- Associated Press - Monday, August 11, 2014

RAPID CITY, S.D. (AP) - In the blink of an eye, Dan Larson’s worst fears were almost realized when his 2-year-old daughter was bitten twice by a rattlesnake.

Brylee Traupel was running through prairie grass on Aug. 2 in her family’s yard northwest of Ellsworth Air Force Base when she stepped on the snake. Both bites were to the back of the knee, the Rapid City Journal (https://bit.ly/1oz7ozd ) reported.

“She got struck twice in a matter of seconds,” Larson, 29, said. “It was completely without warning.”

What concerned him most was that no one saw the rattlesnake. Brylee’s mother, Kendell Traupel, was only two feet away and did not see it until it was too late, he said.

Without the rattling that can serve as a warning, the girl had no chance to avoid the snake, Larson said.

“She only looked back at the snake for a glance before (her mother) pulled her away,” he said. “I don’t think she really knew what was going on.”

It’s a common misconception that rattlesnakes always rattle their tails before they bite, Reptile Gardens curator Terry Phillip said. The prairie rattlesnake, the only poisonous snake in western South Dakota, is a “very individualistic” animal, he said.

“Some of them rattle a lot, some don’t rattle at all and are eager to defend themselves with a bite,” he said.

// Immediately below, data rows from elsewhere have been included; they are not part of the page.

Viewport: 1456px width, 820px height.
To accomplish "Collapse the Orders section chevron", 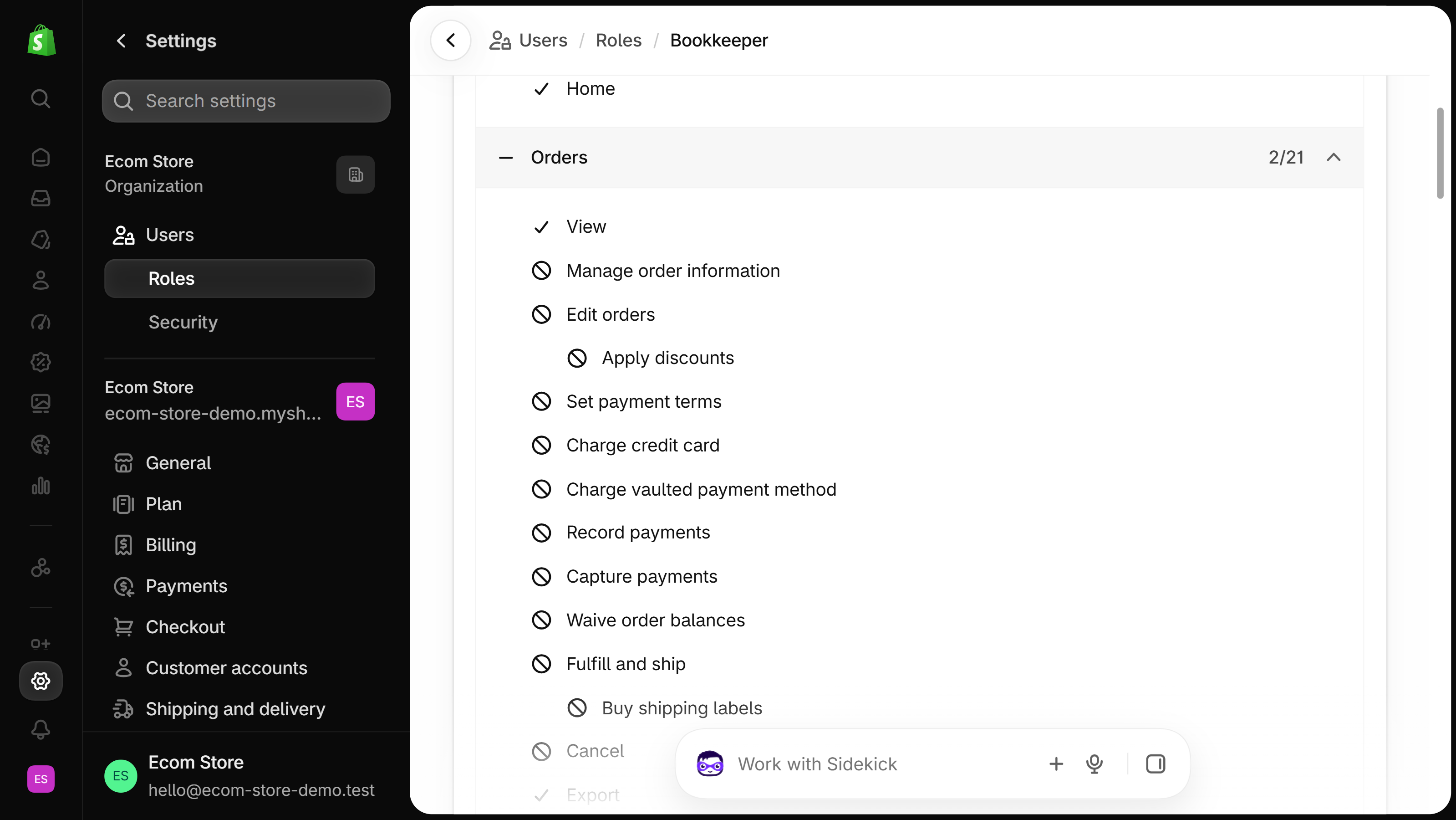I will 1334,157.

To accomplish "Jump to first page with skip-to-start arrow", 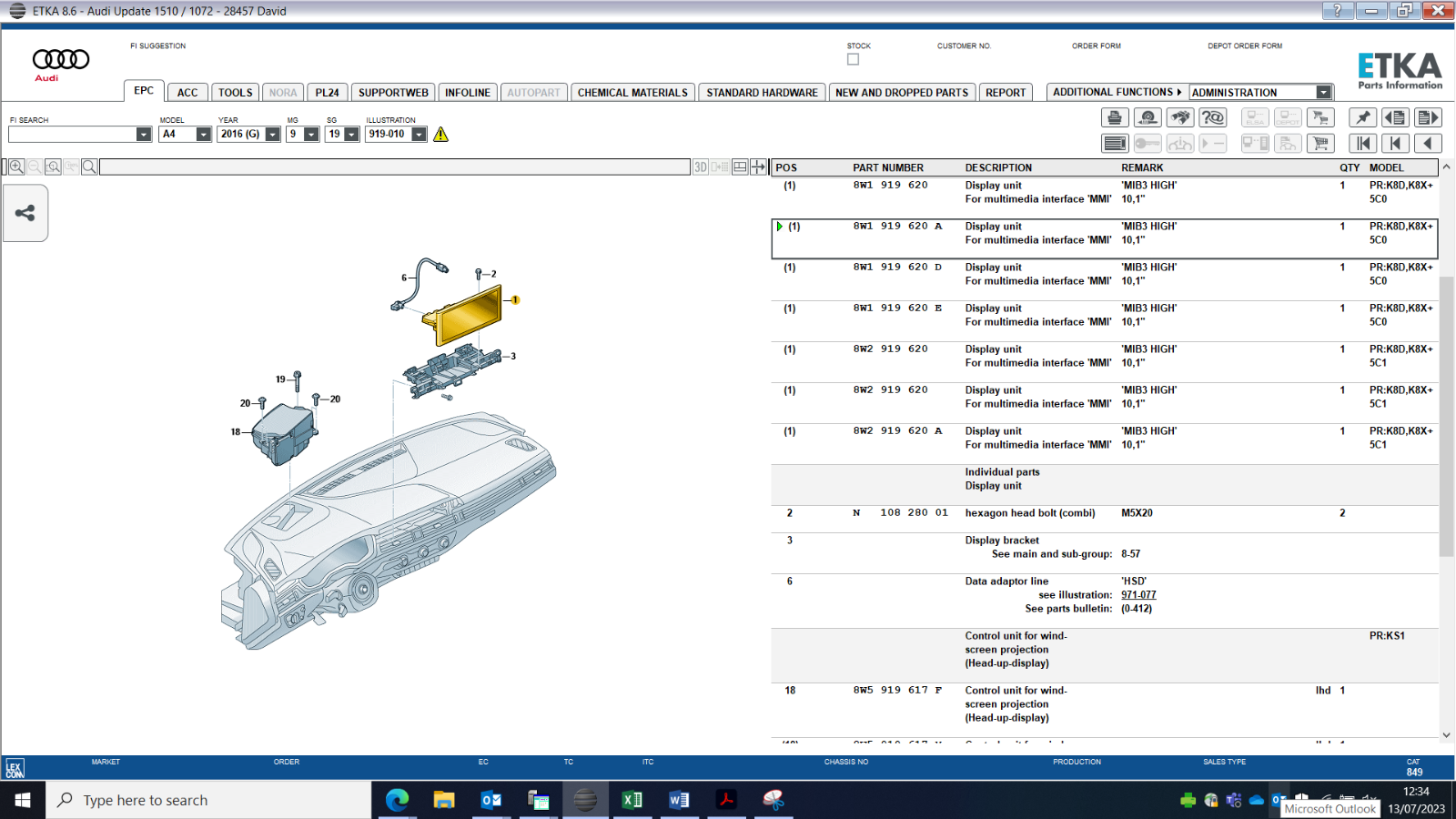I will (x=1362, y=143).
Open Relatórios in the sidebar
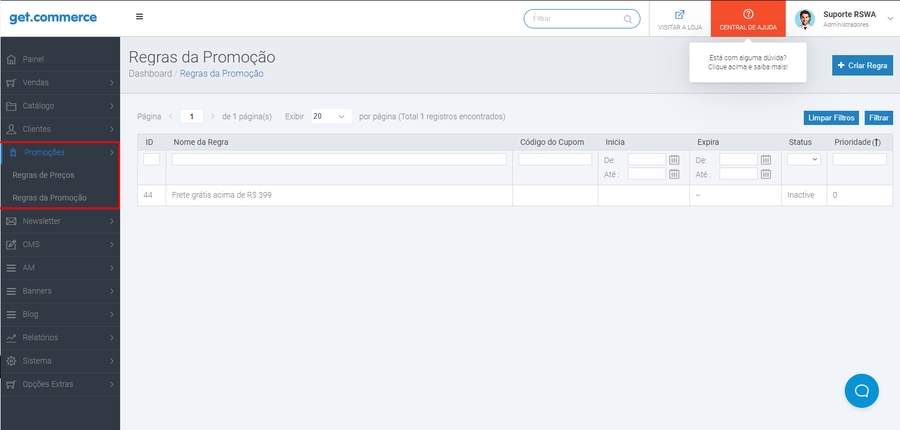Image resolution: width=900 pixels, height=430 pixels. coord(60,337)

In this case, its reaction was not out of the ordinary at all. When the girl stepped on it, the snake merely lashed out to protect itself, Phillip said.

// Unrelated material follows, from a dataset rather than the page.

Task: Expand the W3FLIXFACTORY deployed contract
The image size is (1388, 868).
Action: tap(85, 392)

The proper thing to do for any child or adult is seek medical treatment immediately, he added.

“There is no first-aid treatment in the field. Don’t use tourniquets, don’t use ice packs,” Phillip said. “Immobilize the extremity with a splint and go to the hospital.”

Doctors will usually give a blood test to see if they have to administer the anti-venom serum CroFab, which is usually used for rattlesnake bites, he said.

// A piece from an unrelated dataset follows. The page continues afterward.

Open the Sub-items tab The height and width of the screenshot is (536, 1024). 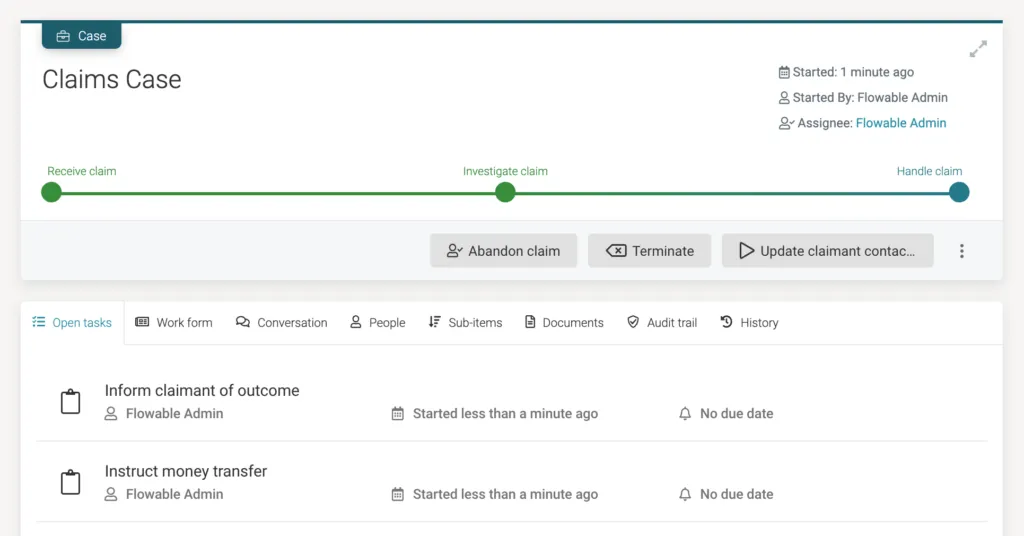tap(465, 323)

With proper medical treatment, it is extremely rare to die from a rattlesnake bite, he said.

Within minutes, Brylee was transported by ambulance to Rapid City Regional Hospital. Along the way, Larson said she started to show signs of venom poisoning as she began to vomit, have sharp pains and trouble breathing.

At the hospital, she was put on oxygen and administered an anti-venom serum within an hour. Dr. James Gilbert of Rapid City Regional Hospital estimates they see between 20 and 30 rattlesnake bites each year from April to October.

Larson said his daughter was showing improvements after a few days. Brylee was a little more like herself, laughing and moving around more in her hospital room, he said.

“It was pretty devastating because the thought of her dying or long-term effects, it was very saddening,” Larson said. “They said children at her age recover better than adults do.”